At one table, crickets chirp and a woman answers
a cell phone. The theme song from Mission Impossible begins and a man answers
his phone while walking out the door. The crickets chirp again and the woman
flips open her phone for the second time. The familiar theme from the Pink
Panther wafts into the air and stops as quickly as it starts with a flip of a
wrist.
Quiet conversations over a cup of coffee mixed
with the sizzling sound of steam frothing milk in a metal pitcher at the
espresso machine return the space to normalcy.
The crickets chirp again and this time the woman
wearing a green racing jacket and tight black bicycle shorts flips open her
phone for the third time. The crickets abruptly stop and the woman in a loud
voice gives directions to the coffee shop for a third time as the rest of the
room listens.
The door opens and everyone looks to see if the
woman’s friend has finally arrived. No. A mother and child enter to purchase
hot chocolate and coffee. Other people enter and leave, but the lady in the
green jacket and padded bicycle pants stands looking out the window surveying
the parking lot and taping her special black bicycle shoes on the cement
floor.
A loud rendition of Big Band music from the 40’s
begins at a corner table and continues and continues as a woman shuffles through
her purse to find her phone. The music stops while the lady is still searching,
followed by her comment in a loud voice to her husband, who is hard of hearing,
that she can’t find her phone but everyone in the coffee shop already knows
that.
I pick up my cappuccino at the end of the
counter, exit the coffee shop and head to the parking lot. As I push the automatic lock release on my
car key and hear the whish sound acknowledging the car door is unlocked, my
phone plays a rendition of a Strauss Waltz. I juggle the cup of coffee, my car
keys and my purse as I open the car door and answer the phone.

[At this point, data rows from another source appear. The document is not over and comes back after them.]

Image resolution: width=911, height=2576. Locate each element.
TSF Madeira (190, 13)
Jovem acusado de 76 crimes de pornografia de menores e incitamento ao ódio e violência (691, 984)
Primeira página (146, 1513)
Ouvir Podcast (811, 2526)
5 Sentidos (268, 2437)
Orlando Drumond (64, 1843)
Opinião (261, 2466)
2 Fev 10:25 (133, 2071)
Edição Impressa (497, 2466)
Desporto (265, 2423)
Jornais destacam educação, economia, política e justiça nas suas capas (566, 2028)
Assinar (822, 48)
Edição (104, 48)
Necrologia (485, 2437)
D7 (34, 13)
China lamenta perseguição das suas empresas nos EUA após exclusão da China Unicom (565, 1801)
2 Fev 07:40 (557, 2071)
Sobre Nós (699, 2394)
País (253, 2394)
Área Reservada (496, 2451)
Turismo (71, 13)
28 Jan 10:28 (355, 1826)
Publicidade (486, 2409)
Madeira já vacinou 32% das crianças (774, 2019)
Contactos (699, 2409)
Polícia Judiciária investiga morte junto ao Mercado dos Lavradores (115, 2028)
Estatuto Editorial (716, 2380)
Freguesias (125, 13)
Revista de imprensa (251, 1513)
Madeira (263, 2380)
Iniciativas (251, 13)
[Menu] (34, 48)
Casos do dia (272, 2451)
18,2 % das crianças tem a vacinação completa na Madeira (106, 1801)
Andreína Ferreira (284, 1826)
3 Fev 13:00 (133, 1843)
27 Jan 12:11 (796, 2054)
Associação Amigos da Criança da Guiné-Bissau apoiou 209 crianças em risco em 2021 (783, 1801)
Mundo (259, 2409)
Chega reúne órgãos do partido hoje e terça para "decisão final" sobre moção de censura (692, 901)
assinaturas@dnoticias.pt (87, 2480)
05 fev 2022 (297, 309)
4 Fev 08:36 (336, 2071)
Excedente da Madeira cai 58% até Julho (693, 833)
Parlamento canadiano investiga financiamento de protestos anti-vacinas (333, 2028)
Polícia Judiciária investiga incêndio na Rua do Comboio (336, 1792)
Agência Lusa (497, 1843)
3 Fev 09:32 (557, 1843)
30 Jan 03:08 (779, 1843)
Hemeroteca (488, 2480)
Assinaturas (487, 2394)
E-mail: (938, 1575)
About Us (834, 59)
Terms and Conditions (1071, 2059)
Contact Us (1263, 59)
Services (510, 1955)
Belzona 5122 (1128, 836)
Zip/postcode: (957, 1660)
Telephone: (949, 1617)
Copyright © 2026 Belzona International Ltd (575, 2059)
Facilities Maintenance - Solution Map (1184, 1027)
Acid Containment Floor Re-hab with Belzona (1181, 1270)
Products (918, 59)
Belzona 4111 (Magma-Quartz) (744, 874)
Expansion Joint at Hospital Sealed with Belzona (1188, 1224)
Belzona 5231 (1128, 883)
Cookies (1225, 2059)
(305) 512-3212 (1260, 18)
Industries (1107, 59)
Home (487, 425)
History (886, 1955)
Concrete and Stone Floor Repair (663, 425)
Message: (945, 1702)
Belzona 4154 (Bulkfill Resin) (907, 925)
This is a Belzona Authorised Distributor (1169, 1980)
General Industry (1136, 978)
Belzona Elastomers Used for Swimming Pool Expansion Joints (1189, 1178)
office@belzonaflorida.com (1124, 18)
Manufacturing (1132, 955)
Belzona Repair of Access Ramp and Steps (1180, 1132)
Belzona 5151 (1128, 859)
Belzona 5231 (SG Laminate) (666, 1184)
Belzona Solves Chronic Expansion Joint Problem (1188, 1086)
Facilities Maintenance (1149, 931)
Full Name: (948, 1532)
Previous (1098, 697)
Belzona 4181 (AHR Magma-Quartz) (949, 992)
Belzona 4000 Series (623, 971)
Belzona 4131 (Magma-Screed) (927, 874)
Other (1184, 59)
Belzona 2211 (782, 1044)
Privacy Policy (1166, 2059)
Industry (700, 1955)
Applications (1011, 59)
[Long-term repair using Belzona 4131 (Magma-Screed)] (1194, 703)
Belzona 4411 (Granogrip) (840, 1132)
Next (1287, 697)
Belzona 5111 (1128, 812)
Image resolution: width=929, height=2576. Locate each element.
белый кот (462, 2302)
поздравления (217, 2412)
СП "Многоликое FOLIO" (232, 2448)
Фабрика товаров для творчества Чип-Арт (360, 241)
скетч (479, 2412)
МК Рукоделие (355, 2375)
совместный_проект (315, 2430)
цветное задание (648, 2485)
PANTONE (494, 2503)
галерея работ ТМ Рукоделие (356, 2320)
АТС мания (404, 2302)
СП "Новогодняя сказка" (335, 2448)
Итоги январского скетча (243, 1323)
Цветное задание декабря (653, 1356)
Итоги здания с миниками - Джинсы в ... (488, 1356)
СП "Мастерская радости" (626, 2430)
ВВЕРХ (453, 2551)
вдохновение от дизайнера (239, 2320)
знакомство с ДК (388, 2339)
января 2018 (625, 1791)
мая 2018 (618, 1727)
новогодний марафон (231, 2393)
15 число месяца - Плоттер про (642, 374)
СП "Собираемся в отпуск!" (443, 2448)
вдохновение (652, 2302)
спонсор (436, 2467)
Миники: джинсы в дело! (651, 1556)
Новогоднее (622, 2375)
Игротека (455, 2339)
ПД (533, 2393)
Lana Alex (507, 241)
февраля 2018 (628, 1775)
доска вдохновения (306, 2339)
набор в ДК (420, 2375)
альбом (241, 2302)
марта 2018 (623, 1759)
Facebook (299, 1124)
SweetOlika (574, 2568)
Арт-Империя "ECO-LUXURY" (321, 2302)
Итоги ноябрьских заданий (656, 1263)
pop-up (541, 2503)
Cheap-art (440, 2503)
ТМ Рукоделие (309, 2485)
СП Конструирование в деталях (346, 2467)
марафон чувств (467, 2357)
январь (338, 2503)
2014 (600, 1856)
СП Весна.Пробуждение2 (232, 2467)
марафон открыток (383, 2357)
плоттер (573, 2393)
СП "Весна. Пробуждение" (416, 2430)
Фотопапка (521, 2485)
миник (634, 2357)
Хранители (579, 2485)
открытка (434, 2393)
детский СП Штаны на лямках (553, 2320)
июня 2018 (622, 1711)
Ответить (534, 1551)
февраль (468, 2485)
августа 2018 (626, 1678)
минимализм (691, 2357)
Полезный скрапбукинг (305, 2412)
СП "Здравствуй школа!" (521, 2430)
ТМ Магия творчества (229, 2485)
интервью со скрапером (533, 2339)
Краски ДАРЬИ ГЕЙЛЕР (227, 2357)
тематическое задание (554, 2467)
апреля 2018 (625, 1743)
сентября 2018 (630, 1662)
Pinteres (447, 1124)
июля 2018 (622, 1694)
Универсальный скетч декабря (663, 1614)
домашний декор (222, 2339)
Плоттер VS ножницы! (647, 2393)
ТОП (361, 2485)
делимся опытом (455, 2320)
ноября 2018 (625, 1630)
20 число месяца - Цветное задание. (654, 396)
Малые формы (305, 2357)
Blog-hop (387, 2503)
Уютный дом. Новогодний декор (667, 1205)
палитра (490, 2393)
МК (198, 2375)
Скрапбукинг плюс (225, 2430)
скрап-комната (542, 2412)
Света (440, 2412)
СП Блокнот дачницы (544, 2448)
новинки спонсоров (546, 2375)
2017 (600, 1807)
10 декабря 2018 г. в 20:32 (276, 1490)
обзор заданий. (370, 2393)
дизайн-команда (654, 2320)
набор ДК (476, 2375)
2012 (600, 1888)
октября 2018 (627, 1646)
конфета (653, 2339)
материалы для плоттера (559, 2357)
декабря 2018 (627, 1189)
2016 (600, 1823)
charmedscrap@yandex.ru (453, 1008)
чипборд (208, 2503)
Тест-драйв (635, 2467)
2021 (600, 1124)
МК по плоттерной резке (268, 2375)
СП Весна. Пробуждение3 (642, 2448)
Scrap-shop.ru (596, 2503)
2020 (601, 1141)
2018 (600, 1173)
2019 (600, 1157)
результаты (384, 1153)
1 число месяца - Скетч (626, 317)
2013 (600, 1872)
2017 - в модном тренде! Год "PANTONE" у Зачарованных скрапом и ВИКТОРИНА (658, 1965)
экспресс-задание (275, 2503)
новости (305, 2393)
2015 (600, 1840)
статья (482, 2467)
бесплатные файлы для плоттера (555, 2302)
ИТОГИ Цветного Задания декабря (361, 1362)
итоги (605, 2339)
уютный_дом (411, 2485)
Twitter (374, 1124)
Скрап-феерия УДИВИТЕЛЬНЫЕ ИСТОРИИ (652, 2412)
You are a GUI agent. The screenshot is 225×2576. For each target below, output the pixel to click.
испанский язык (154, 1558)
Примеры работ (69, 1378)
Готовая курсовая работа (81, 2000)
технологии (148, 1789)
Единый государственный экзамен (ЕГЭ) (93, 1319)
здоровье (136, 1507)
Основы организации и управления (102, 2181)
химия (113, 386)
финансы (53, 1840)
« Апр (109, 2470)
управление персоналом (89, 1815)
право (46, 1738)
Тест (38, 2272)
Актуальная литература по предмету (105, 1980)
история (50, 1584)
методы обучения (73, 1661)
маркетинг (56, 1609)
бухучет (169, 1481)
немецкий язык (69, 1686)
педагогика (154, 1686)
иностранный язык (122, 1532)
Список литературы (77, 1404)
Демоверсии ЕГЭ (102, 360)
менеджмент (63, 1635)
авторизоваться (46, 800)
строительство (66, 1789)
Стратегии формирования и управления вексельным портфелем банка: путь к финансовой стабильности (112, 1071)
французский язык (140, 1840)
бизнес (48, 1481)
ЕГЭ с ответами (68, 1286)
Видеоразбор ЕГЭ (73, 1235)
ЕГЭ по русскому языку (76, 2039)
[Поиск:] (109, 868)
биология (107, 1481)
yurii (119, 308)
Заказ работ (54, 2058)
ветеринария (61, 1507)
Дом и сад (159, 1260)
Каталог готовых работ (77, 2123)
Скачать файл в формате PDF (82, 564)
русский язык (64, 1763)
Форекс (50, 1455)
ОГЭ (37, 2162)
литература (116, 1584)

After the call is answered, I slide the phone
into the cell-phone parking space in the loose change holder, the coffee cup is
secured in the designated cup holder, my purse is tossed into the passenger
front seat and I start the car.
During the drive home, slowly slipping on my
coffee at each stoplight, I realize how much I respond to audio clues to
determine what is going on around me. I glaze back into my life prior to cell
phones and automatic car door locks when I opened the passenger door with a car
key and drove home to answer the phone.
As I turn into my driveway and push the automatic
garage door opener, I wonder if I would choose to listen to birds singing and
leaves rustling in the trees instead of the manipulated noises that
unconsciously tell us that our automated lives are in perfect working order.